_STATED PROBLEM_: Please copy out the whole forum post about the Stan model below, word for word.

How to solve that intermediate variable fails my working model

Dear all,

(I am using cmdstan in r.)

Thanks for your attention first of all. I am writing this post to ask why creating an intermediate variable would fail my working model and how to solve the issue. Specifically, I have a basic model which works perfectly as below:

data{
    int<lower=1> N;
    int<lower=1> N_papers;
    vector[N] coef;
    array[N] int<lower = 1, upper = N> paper_nr;
    vector<lower=0>[N] se;
}
parameters{
    vector<lower=0>[N] coefhat;
    real<lower=0> df;
    vector<lower=0>[N_papers] coefpaper;
    real<lower=0> sigma_paper;
    real mu_l;
    real<lower=0> sigma_l;
}
model{
    // priors:
    sigma_paper ~ normal( 0 , 5 );
    mu_l ~ normal( 1 , 5 );
    sigma_l ~ normal( 0 , 5 );
   
    coef ~ normal( coefhat , se );
    coefhat ~ student_t(df , coefpaper[paper_nr] , sigma_paper );
    coefpaper ~ lognormal( mu_l , sigma_l );
}

Now, as I want to add a linear regression part to the model, I have to create an intermediate variable as the dependent variable. To check the validity, I thus initially adapt my basic model as below (please note the commented line is the final version I want to achieve, where Q is the transformed matrix of independent variables):

data{
    int<lower=1> N;
    int<lower=1> K;
    int<lower=1> N_papers;
    vector[N] coef;
    array[N] int<lower = 1, upper = N> paper_nr;
    vector[N] se;
}
parameters{
    vector<lower=0>[N] coefhat;
    real<lower=0> df;
    vector<lower=0>[N_papers] coefpaper;
    real<lower=0> sigma_paper;
    real mu_l;
    real<lower=0> sigma_l;
}
model{
    vector[N] omega;
    sigma_l ~ normal( 0 , 5 );
    sigma_paper ~ normal( 0 , 5 );
    mu_l ~ normal( 1 , 5 );
    
    coef ~ normal( coefhat , se );
    // omega = Q * beta_tilde + coefpaper[paper_nr];
    omega = coefpaper[paper_nr];
    coefhat ~ student_t(df , omega, sigma_paper );
    omega ~ lognormal( mu_l , sigma_l );
}

Now, the model has difficulty in fitting (the four chains are not mixed). I have tried to adjust initial values but it does not work.

_INFORMATION PROVIDED_:
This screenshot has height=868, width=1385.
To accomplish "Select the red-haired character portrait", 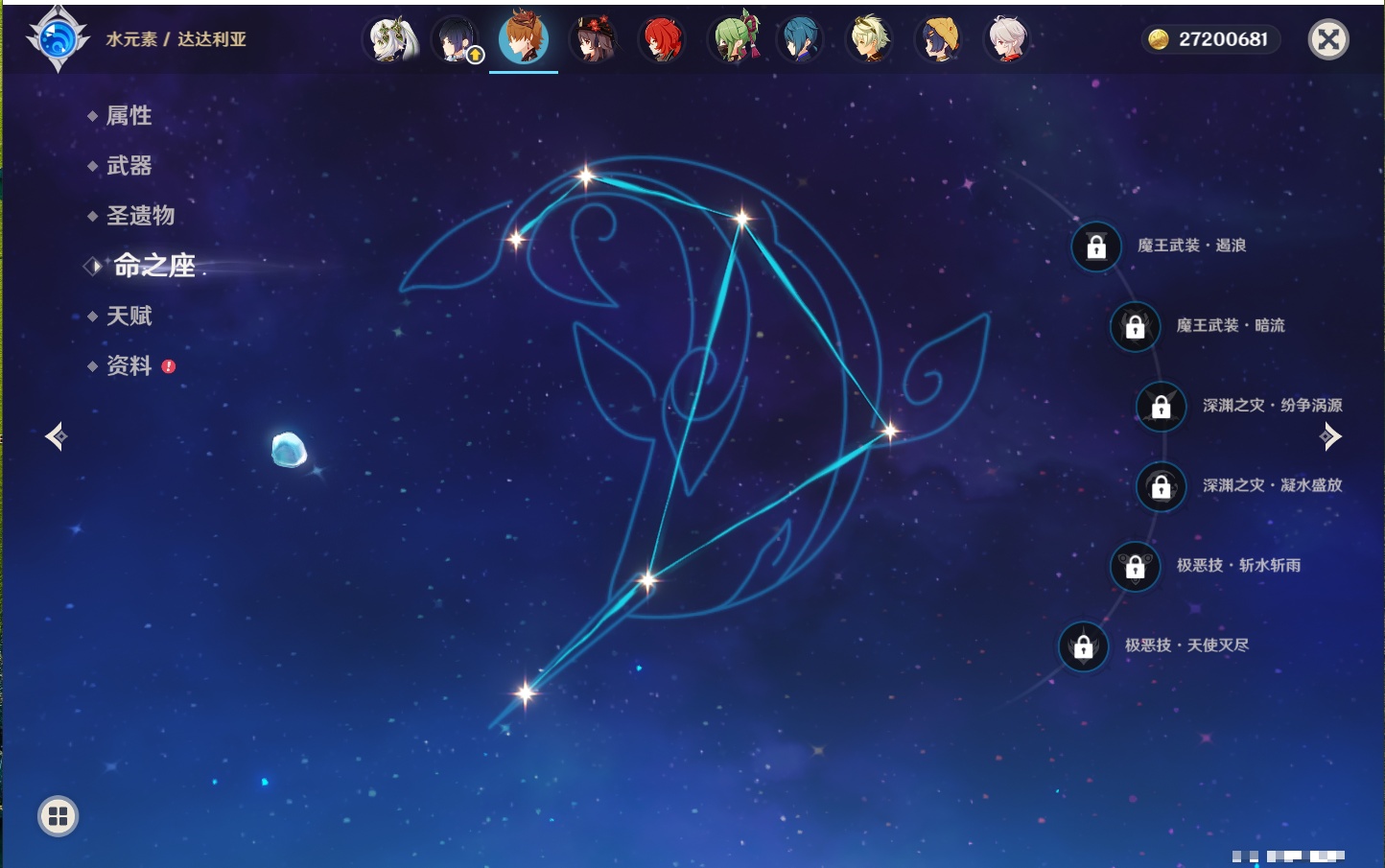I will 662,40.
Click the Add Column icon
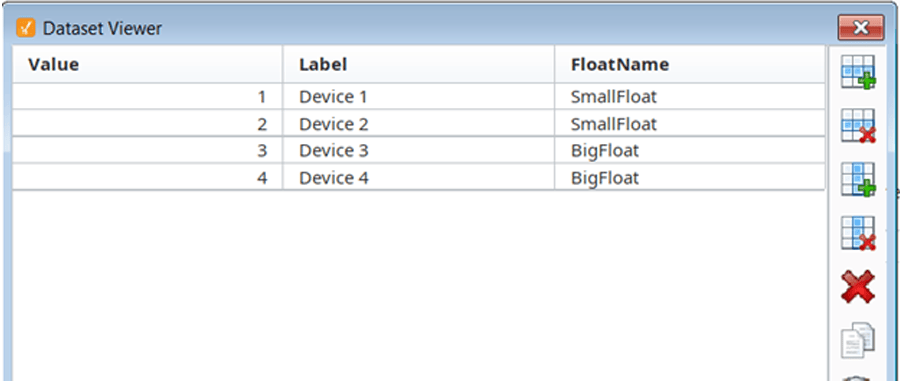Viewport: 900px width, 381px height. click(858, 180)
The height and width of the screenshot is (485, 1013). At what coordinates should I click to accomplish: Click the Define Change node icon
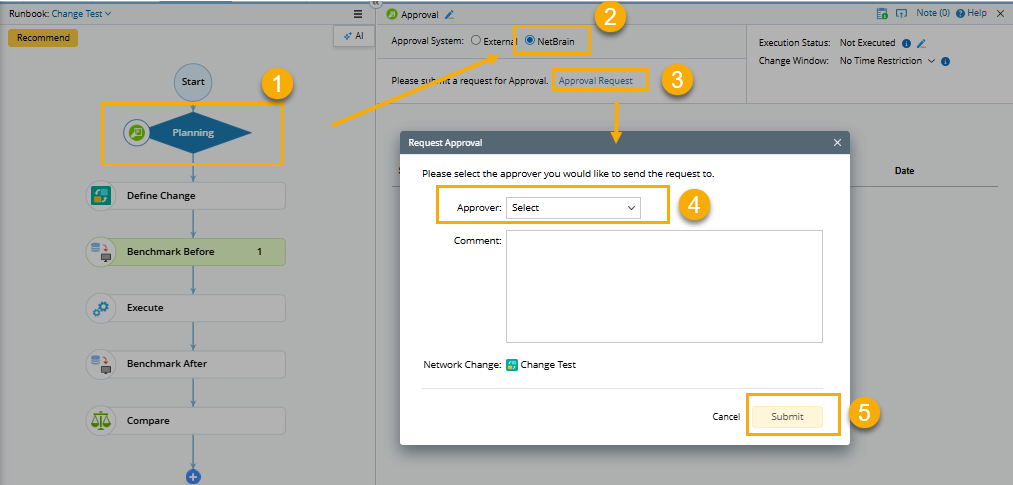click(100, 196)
==
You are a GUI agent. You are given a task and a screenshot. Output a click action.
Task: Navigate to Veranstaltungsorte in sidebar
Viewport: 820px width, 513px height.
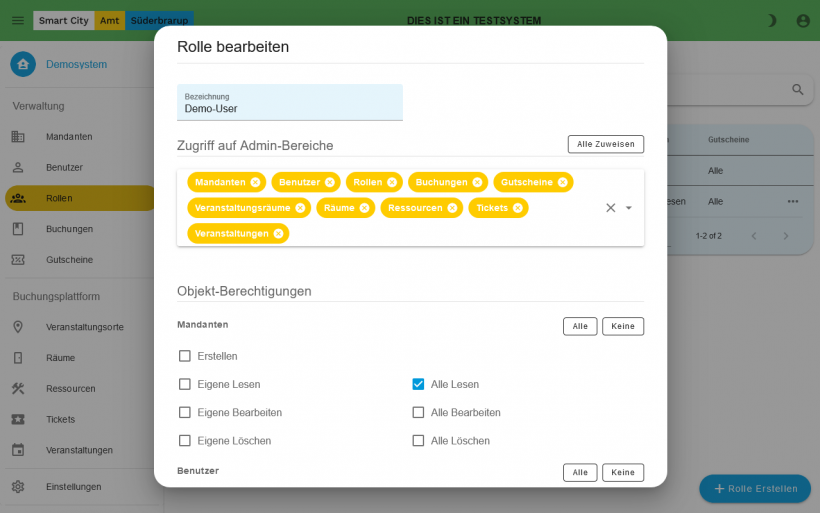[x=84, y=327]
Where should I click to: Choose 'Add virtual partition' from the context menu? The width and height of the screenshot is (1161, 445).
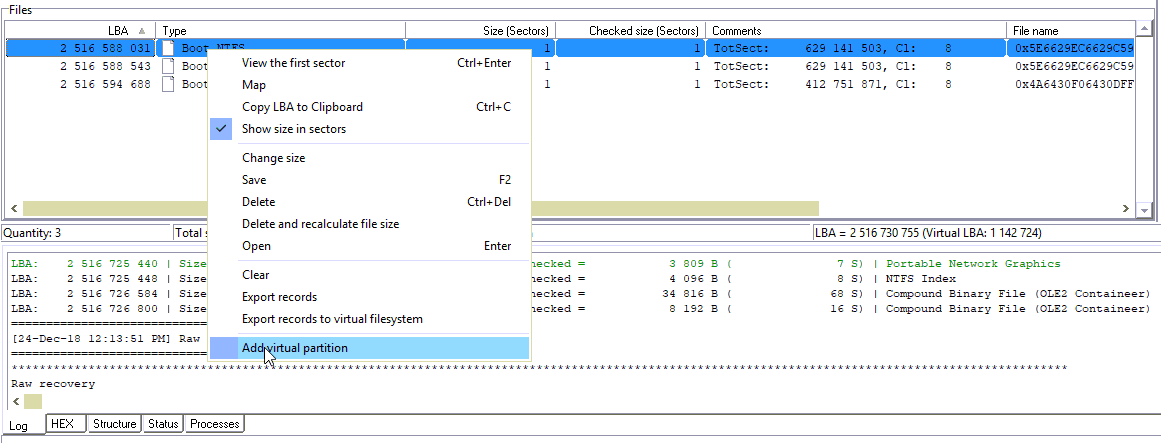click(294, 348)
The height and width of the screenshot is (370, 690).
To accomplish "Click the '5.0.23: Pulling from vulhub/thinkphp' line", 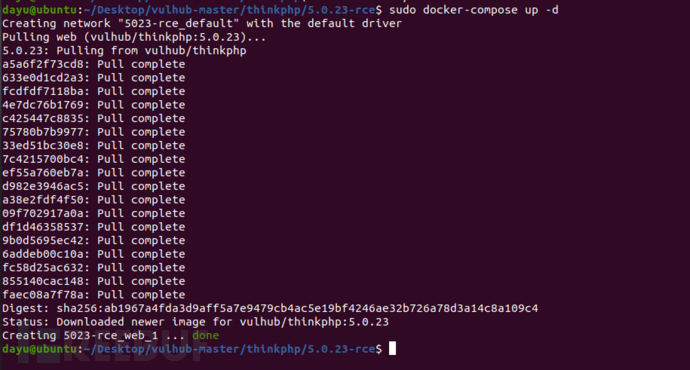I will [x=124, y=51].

_WRITTEN REPLY_:
How to solve that intermediate variable fails my working model

Dear all,

(I am using cmdstan in r.)

Thanks for your attention first of all. I am writing this post to ask why creating an intermediate variable would fail my working model and how to solve the issue. Specifically, I have a basic model which works perfectly as below:

data{
    int<lower=1> N;
    int<lower=1> N_papers;
    vector[N] coef;
    array[N] int<lower = 1, upper = N> paper_nr;
    vector<lower=0>[N] se;
}
parameters{
    vector<lower=0>[N] coefhat;
    real<lower=0> df;
    vector<lower=0>[N_papers] coefpaper;
    real<lower=0> sigma_paper;
    real mu_l;
    real<lower=0> sigma_l;
}
model{
    // priors:
    sigma_paper ~ normal( 0 , 5 );
    mu_l ~ normal( 1 , 5 );
    sigma_l ~ normal( 0 , 5 );
   
    coef ~ normal( coefhat , se );
    coefhat ~ student_t(df , coefpaper[paper_nr] , sigma_paper );
    coefpaper ~ lognormal( mu_l , sigma_l );
}

Now, as I want to add a linear regression part to the model, I have to create an intermediate variable as the dependent variable. To check the validity, I thus initially adapt my basic model as below (please note the commented line is the final version I want to achieve, where Q is the transformed matrix of independent variables):

data{
    int<lower=1> N;
    int<lower=1> K;
    int<lower=1> N_papers;
    vector[N] coef;
    array[N] int<lower = 1, upper = N> paper_nr;
    vector[N] se;
}
parameters{
    vector<lower=0>[N] coefhat;
    real<lower=0> df;
    vector<lower=0>[N_papers] coefpaper;
    real<lower=0> sigma_paper;
    real mu_l;
    real<lower=0> sigma_l;
}
model{
    vector[N] omega;
    sigma_l ~ normal( 0 , 5 );
    sigma_paper ~ normal( 0 , 5 );
    mu_l ~ normal( 1 , 5 );
    
    coef ~ normal( coefhat , se );
    // omega = Q * beta_tilde + coefpaper[paper_nr];
    omega = coefpaper[paper_nr];
    coefhat ~ student_t(df , omega, sigma_paper );
    omega ~ lognormal( mu_l , sigma_l );
}

Now, the model has difficulty in fitting (the four chains are not mixed). I have tried to adjust initial values but it does not work.